### [Exercise aim]
Return the stretch of lines from the one containing "Choose the sticker" through the one containing "should pyautogui.click(x=124, y=191).", reproducing them without any changes.

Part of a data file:
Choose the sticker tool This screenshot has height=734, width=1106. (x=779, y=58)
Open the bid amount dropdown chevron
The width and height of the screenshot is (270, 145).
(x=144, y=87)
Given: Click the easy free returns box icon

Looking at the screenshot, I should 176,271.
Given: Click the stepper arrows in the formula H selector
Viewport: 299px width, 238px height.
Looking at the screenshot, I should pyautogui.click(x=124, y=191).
* * *
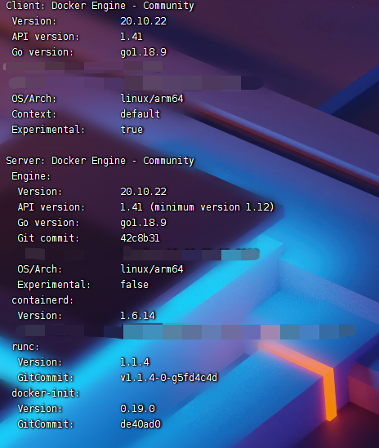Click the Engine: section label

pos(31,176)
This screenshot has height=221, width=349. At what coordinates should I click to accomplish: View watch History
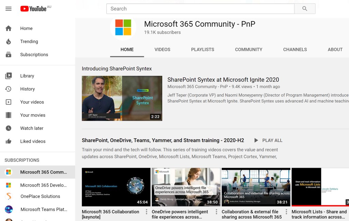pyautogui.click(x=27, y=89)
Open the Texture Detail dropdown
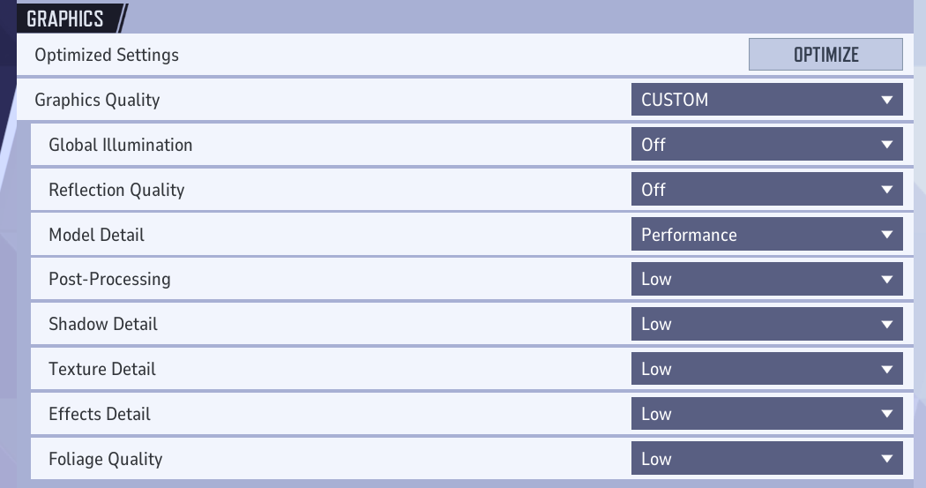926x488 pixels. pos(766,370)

### [Solution to the problem]
Choose the sticker tool This screenshot has height=734, width=1106. (x=779, y=58)
Open the bid amount dropdown chevron
The width and height of the screenshot is (270, 145).
(x=144, y=87)
Given: Click the easy free returns box icon

Looking at the screenshot, I should 176,271.
Given: Click the stepper arrows in the formula H selector
Viewport: 299px width, 238px height.
Looking at the screenshot, I should pyautogui.click(x=124, y=191).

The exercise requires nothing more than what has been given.